Publicado em 14 Jul. 2025 às 08:51, por Pedro Sesinando, em Opinião, Notícias de cinema (Temas: O Espírito da Colmeia, Festivais de cinema)
Na Competição Internacional do Curtas, o filme "Casi Septiembre" da espanhola Lucía G. Romero destaca-se como um retrato comovente da adolescência em suspensão.
De entre os filmes que passaram pelas duas sessões de Competição Internacional que o Curtas ofereceu no passado domingo destaca-se por larga margem o filme da realizadora espanhola Lucía G. Romero, "Casi Septiembre".
Evocativo do cinema de Korine ou, mais particularmente, de Sean Baker (a referência a "Florida Project" parece evidente) o filme acompanha Alejandra, uma jovem que vive com a família num parque de campismo situado nos arredores de uma cidade balnear nos últimos dias de verão.
Embora a dinâmica do filme brote da relação entre Alejandra e Amara, uma rapariga da cidade por quem se apaixona, é através da turbulência interior de Alejandra que Romero consegue aprofundar a história e evitar cair na estafada narrativa da fugacidade do amor de verão.

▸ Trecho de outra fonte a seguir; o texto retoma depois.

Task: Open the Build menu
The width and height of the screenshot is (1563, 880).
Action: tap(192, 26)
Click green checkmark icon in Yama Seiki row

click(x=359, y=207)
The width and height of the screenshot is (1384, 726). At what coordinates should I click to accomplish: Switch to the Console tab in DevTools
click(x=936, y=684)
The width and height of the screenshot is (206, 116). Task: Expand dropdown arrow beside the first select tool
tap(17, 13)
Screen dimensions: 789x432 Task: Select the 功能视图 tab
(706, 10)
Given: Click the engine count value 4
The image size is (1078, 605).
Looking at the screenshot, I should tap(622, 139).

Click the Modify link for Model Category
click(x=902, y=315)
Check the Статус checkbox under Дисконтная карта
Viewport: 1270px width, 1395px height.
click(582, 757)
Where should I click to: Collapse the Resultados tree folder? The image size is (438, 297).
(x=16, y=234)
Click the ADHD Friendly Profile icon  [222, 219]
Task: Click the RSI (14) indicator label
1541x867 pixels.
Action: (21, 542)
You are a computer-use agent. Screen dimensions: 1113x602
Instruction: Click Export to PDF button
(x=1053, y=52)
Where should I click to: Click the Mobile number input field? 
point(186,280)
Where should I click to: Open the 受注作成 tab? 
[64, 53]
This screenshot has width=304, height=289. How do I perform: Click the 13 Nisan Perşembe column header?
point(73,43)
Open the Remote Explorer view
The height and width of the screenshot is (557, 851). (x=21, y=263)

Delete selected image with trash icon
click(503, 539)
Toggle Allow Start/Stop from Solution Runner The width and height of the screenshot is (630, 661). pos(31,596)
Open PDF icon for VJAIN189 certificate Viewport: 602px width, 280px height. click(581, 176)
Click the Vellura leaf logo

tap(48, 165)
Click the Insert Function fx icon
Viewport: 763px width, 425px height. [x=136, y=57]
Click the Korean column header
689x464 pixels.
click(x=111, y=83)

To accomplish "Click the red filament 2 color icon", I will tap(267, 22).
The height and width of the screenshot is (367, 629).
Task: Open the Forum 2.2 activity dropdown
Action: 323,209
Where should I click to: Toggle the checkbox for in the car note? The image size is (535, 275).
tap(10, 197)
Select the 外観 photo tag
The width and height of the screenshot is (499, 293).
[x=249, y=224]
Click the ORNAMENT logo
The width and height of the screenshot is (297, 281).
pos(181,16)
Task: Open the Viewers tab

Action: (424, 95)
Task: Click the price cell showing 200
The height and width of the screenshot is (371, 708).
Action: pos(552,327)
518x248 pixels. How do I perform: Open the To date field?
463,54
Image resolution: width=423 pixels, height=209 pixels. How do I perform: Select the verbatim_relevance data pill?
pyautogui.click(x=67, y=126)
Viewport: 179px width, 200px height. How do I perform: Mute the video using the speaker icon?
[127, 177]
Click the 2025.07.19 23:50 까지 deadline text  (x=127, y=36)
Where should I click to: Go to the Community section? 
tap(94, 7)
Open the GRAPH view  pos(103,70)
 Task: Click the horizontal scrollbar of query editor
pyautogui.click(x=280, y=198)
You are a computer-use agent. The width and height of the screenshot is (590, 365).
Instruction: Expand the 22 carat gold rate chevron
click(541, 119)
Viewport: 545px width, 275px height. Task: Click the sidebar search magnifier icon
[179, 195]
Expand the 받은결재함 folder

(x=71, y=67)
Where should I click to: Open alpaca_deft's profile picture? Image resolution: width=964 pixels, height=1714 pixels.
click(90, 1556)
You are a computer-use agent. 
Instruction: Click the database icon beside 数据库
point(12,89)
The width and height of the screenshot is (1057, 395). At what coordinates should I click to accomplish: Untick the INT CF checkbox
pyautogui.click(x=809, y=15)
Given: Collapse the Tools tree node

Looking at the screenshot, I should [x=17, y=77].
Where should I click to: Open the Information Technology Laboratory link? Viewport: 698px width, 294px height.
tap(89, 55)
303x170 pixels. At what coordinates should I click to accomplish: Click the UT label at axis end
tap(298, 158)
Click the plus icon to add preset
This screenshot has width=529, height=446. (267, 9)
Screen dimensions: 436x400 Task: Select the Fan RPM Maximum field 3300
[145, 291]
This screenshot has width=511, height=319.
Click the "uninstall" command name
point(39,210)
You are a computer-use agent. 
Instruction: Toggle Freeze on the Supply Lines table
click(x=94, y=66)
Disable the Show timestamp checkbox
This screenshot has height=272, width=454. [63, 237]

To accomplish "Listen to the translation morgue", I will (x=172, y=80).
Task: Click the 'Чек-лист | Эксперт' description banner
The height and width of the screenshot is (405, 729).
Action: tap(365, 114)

O filme conduz-nos pela rotina diária de Alejandra, pelos seus amores e afazeres familiares, deixa pistas sobre o seu passado, desde o pai ausente até à mãe que lhe confia o cuidado das irmãs mais novas. A partir daqui, Romero teoriza sobre o medo de abandono que se manifesta no comportamento de Alejandra e da desconfiança e insegurança que impactam inevitavelmente a forma como esta se relaciona com os demais, em particular com Amara.
Apesar do final mais ou menos previsível, Romero consegue dizer muito em pouco tempo, não só com o inestimável apoio das protagonistas, mas também apoiando-se num apurado sentido de ritmo e coesão entre planos e diálogos que ajudam manter a estética realista ideal para encaixar uma Alejandra em constante auto-defesa, uma espécie de náufraga que habita em permanência num sítio onde a vida dos outros é apenas temporária.